**Given task:** Duplicate the records from the line containing "Task: Click the Joyce" through the line containing "Action: (x=63, y=264)", both included, and nothing else.
# start of Entries provided
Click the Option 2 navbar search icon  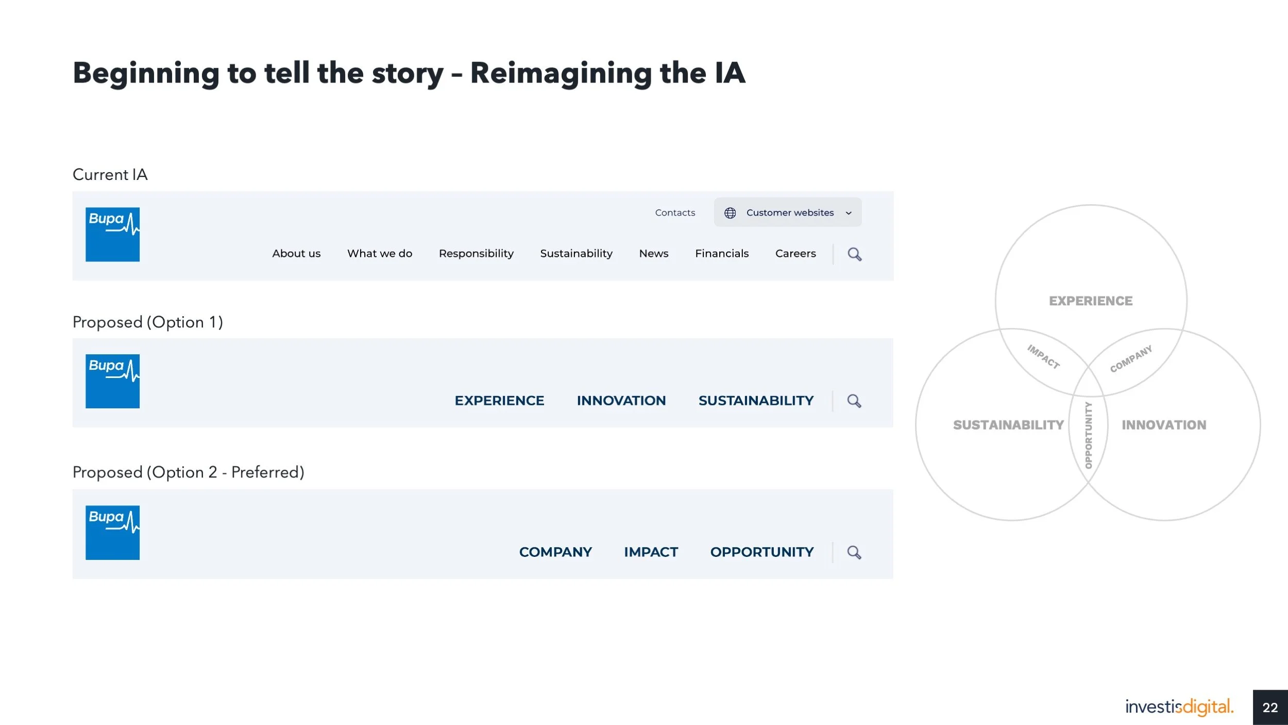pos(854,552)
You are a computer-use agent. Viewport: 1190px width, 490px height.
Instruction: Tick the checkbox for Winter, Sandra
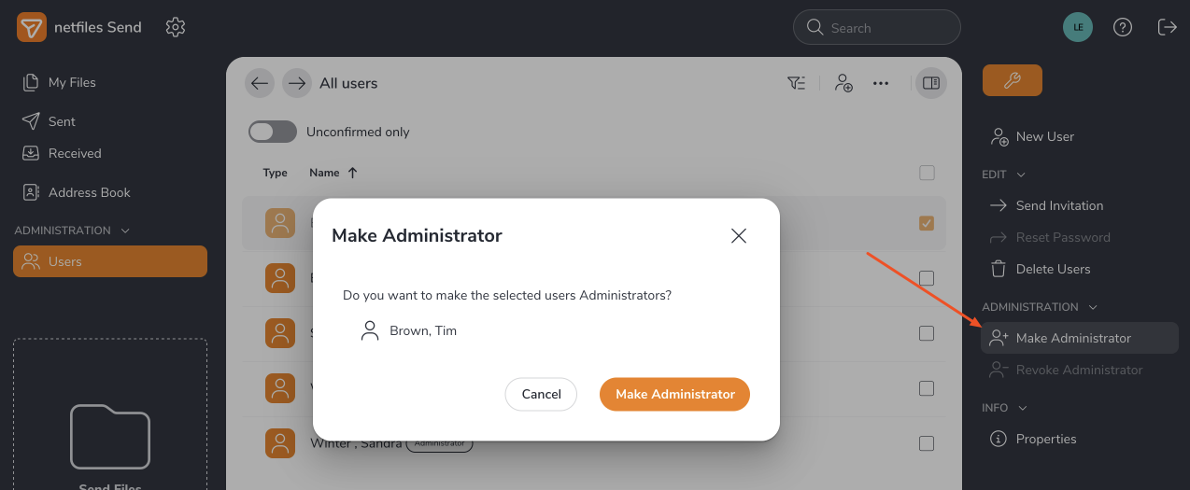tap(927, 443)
# end of Entries provided
# start of Entries provided
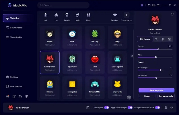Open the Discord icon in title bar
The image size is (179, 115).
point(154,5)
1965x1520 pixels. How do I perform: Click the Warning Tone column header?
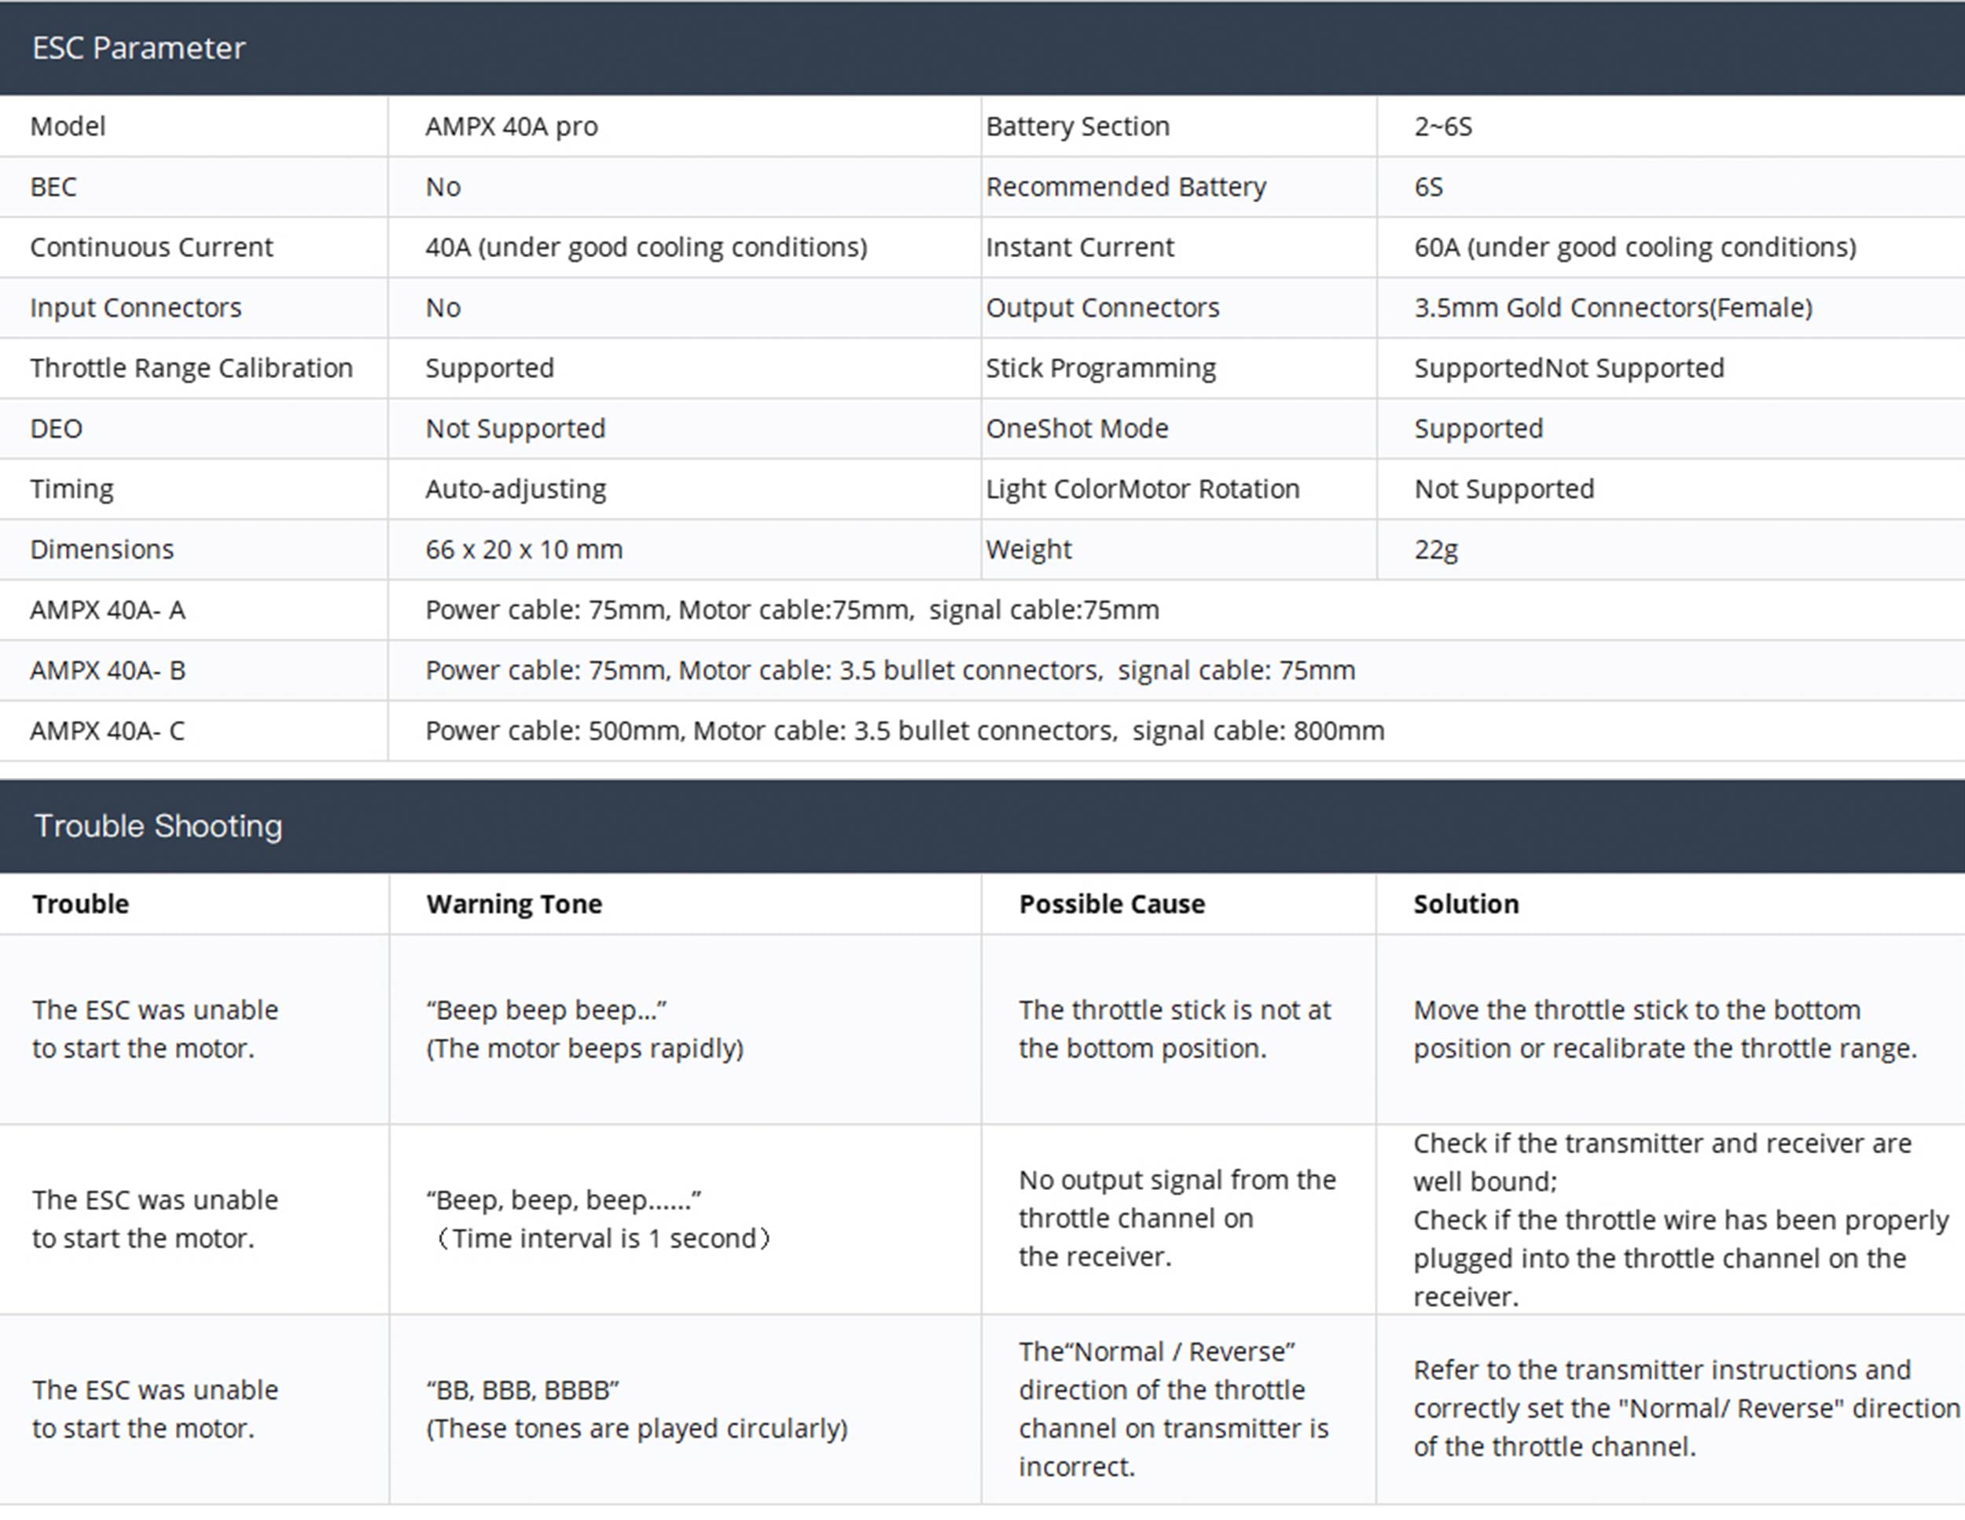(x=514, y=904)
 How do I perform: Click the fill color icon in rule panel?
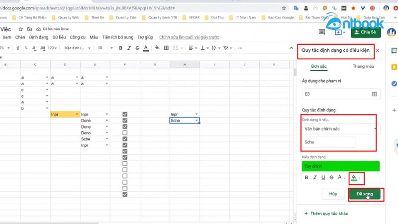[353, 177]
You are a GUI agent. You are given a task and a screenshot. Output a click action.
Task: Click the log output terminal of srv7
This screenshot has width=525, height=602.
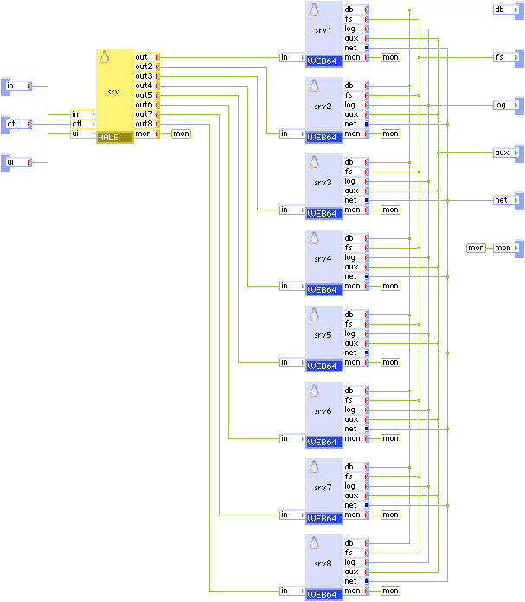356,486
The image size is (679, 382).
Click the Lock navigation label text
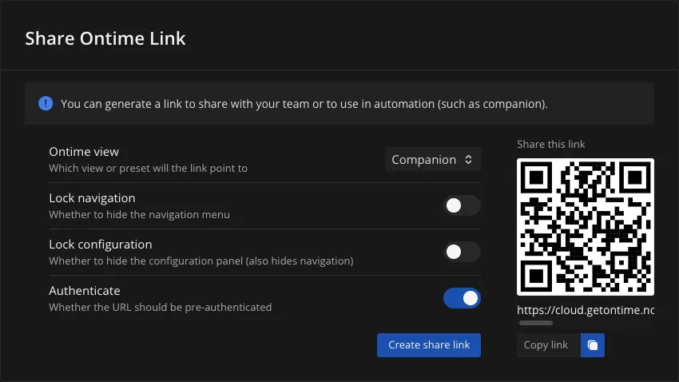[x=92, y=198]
# end of Entries provided
# start of Entries provided
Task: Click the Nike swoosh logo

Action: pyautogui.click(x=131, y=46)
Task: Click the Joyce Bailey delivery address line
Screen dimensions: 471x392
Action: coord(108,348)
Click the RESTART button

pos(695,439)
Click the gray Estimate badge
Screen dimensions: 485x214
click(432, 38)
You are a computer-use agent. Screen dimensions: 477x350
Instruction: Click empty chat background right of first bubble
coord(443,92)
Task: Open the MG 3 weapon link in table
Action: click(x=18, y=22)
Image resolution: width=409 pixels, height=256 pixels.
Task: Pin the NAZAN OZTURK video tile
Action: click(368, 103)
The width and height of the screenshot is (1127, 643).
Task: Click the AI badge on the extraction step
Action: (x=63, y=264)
# end of Entries provided
**Task result:**
Task: Click the Joyce Bailey delivery address line
Screen dimensions: 471x392
Action: coord(108,348)
Click the RESTART button

pos(695,439)
Click the gray Estimate badge
Screen dimensions: 485x214
click(432, 38)
You are a computer-use agent. Screen dimensions: 477x350
Instruction: Click empty chat background right of first bubble
coord(443,92)
Task: Open the MG 3 weapon link in table
Action: click(x=18, y=22)
Image resolution: width=409 pixels, height=256 pixels.
Task: Pin the NAZAN OZTURK video tile
Action: click(368, 103)
The width and height of the screenshot is (1127, 643).
Task: Click the AI badge on the extraction step
Action: (x=63, y=264)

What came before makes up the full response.